Problem details.
Out of the material that follows, write out exactly the lines from the line with "Click the Zoom button below the plot" to the line with "This screenshot has height=819, width=1456.", both ends included, and no others.

Entries supplied.

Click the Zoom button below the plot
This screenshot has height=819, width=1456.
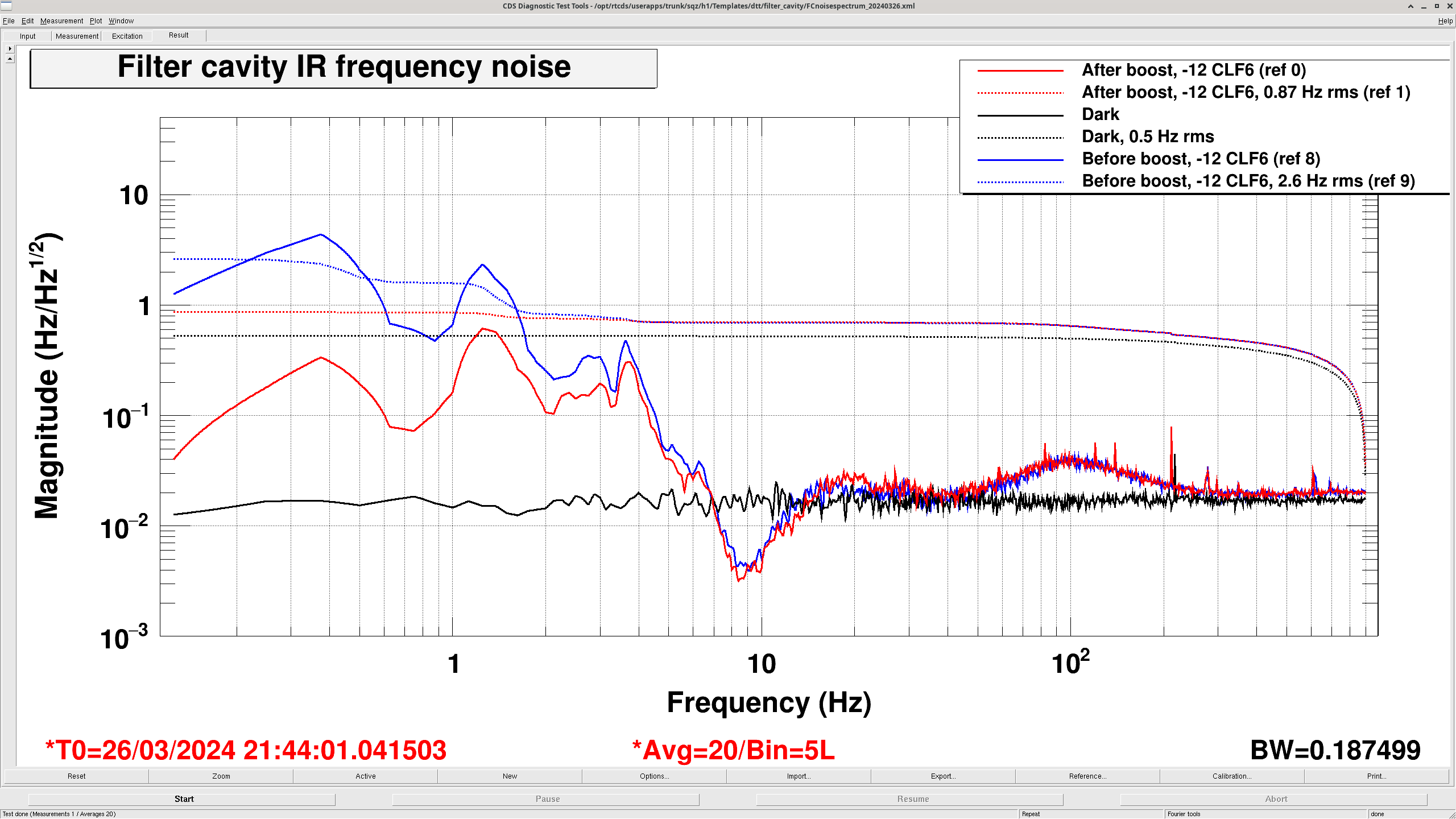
--
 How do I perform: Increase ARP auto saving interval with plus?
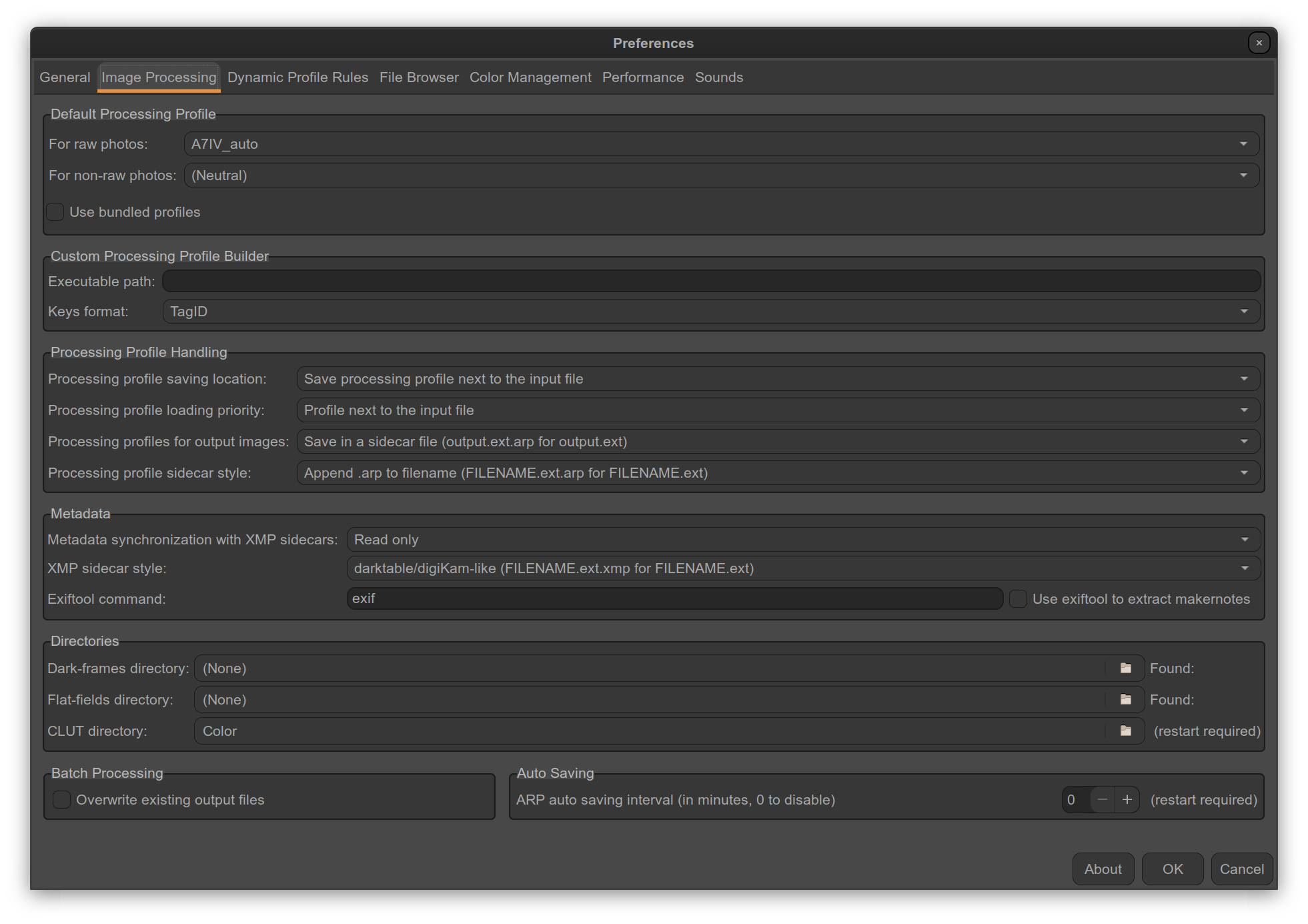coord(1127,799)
* * *
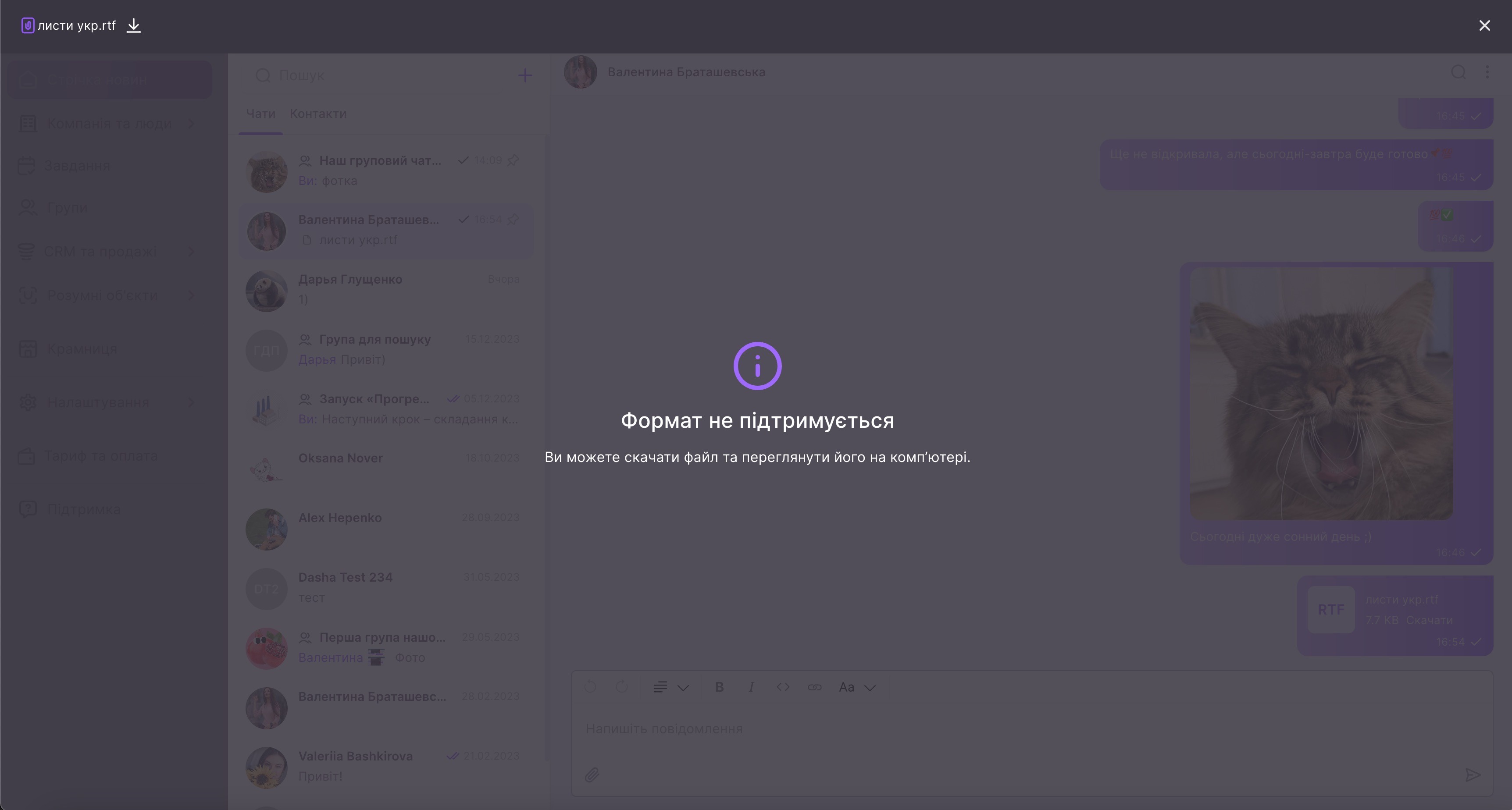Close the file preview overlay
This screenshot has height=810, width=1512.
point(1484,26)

Written solution.
Click the Zoom button below the plot
This screenshot has height=819, width=1456.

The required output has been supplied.